Task: Copy each line below that contains "Image".

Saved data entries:
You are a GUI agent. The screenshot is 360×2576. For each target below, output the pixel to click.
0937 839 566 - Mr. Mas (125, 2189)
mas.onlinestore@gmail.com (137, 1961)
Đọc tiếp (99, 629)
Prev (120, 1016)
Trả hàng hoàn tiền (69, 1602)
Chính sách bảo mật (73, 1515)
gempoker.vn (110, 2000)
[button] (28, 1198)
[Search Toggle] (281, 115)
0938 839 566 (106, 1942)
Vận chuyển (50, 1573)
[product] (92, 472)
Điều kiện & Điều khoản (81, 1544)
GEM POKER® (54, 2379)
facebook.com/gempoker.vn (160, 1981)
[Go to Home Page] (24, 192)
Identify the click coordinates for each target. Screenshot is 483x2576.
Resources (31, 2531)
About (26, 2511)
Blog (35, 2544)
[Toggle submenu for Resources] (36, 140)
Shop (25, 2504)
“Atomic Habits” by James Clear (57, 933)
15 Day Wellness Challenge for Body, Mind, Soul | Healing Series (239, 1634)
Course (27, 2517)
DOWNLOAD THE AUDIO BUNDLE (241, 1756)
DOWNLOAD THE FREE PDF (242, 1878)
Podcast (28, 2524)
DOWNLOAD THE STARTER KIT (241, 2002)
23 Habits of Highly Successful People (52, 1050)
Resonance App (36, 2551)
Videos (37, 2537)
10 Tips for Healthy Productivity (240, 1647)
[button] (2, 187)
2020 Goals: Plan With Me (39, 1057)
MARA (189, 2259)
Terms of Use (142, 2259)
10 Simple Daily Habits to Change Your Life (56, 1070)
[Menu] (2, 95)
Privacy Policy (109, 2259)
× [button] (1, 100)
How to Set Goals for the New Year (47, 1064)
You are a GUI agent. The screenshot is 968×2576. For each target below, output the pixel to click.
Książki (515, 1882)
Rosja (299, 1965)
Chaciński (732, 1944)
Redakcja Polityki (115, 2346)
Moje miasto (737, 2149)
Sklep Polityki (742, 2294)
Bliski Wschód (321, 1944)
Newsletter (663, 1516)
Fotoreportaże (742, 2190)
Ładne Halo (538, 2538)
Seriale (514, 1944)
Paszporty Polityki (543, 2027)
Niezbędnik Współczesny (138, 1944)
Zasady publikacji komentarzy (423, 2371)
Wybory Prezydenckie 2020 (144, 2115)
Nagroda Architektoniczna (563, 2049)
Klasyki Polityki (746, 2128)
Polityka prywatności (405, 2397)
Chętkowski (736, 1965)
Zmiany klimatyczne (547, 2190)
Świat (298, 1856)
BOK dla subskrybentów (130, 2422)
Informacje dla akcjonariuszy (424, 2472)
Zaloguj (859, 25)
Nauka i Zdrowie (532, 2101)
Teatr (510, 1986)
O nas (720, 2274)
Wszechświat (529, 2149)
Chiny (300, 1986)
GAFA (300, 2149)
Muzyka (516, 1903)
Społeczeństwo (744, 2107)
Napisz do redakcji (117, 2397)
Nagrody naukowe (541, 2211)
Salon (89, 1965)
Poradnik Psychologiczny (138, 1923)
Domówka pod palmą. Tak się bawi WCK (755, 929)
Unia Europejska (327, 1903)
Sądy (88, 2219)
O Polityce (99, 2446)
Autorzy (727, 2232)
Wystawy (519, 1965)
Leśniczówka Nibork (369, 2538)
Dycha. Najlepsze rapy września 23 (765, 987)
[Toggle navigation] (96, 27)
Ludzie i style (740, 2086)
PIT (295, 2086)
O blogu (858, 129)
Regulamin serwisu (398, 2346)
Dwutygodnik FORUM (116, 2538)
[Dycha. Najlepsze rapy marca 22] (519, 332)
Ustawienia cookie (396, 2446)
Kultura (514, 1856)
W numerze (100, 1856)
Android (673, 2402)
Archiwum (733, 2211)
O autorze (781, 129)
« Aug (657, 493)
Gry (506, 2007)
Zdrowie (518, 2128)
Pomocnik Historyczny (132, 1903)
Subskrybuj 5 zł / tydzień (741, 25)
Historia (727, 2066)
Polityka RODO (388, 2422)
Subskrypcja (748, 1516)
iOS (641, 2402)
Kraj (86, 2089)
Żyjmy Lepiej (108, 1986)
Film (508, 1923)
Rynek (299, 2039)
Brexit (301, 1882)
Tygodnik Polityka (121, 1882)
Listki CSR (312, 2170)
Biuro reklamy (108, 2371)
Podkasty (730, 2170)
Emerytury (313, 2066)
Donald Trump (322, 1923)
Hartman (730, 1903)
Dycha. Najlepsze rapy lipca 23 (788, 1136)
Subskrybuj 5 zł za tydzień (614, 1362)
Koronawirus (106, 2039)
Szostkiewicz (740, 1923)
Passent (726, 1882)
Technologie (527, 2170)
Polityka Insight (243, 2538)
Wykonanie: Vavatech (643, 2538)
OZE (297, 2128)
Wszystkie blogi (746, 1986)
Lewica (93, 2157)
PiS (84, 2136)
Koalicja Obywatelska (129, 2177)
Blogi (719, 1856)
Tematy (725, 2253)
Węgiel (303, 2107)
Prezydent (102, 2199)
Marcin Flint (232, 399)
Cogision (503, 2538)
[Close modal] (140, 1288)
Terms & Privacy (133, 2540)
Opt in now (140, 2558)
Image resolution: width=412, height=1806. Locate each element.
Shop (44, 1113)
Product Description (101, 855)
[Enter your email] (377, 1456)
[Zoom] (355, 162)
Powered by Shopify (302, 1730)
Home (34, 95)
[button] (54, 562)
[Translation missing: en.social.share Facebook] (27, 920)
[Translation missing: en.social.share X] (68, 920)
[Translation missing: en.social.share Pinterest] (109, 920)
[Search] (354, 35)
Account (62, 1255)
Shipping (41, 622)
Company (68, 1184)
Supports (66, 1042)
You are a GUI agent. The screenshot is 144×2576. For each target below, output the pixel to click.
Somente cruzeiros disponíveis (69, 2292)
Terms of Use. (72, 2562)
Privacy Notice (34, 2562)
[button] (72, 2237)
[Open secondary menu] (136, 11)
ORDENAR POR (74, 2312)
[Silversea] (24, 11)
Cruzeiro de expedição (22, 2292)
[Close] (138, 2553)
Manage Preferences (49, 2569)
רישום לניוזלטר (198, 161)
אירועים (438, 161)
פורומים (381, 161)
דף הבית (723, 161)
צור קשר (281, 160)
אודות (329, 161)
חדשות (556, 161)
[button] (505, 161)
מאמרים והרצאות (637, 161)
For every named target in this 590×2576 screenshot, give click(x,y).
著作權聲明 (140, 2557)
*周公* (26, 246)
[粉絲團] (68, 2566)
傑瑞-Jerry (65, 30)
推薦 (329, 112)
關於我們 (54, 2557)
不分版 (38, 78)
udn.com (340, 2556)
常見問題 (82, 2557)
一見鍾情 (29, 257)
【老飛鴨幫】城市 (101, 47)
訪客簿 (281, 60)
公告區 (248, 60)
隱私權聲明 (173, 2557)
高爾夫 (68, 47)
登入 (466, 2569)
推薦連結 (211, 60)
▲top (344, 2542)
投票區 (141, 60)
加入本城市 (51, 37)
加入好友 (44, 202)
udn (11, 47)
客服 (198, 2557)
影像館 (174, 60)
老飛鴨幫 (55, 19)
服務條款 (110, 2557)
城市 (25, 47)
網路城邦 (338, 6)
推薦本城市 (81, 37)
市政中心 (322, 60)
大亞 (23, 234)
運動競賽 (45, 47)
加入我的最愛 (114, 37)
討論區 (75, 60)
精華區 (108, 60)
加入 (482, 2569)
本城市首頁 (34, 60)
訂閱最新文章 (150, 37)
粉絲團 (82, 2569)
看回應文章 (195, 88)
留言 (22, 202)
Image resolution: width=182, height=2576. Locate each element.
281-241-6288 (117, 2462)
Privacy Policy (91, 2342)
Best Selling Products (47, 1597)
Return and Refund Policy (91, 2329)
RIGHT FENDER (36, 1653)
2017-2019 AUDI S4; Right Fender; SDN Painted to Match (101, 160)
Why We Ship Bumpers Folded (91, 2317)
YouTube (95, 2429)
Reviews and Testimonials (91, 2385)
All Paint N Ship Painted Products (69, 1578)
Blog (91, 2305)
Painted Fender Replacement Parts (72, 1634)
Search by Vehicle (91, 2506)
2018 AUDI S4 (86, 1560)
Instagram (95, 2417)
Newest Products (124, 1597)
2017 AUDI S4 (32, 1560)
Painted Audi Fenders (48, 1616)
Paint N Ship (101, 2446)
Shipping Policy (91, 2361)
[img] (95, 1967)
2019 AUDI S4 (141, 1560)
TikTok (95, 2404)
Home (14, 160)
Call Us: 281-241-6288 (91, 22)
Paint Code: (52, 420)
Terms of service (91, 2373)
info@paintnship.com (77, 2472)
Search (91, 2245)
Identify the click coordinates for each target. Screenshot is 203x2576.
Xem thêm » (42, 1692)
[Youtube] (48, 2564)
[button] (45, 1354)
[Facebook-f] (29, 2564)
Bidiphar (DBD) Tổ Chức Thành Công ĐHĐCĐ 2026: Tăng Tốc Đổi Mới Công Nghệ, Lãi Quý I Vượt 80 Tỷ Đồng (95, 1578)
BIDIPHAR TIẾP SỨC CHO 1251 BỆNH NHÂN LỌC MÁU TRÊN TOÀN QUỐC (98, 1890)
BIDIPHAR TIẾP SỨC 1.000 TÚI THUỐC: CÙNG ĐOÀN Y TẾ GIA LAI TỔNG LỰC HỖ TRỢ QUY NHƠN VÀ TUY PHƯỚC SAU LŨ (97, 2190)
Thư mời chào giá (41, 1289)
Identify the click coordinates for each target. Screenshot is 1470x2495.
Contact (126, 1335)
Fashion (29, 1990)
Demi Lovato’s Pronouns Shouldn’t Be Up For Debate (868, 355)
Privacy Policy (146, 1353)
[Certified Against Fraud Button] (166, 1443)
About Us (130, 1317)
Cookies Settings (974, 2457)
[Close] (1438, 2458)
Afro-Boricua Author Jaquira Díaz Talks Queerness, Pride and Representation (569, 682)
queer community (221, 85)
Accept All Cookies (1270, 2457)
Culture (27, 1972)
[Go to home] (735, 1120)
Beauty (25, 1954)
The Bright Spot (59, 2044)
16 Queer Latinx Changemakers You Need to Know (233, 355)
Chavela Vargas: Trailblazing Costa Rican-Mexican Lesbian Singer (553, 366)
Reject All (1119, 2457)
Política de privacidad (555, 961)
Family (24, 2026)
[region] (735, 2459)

Task output:
Image resolution: width=412, height=1806. Locate each element.
Image resolution: width=182, height=2576. Locate each element.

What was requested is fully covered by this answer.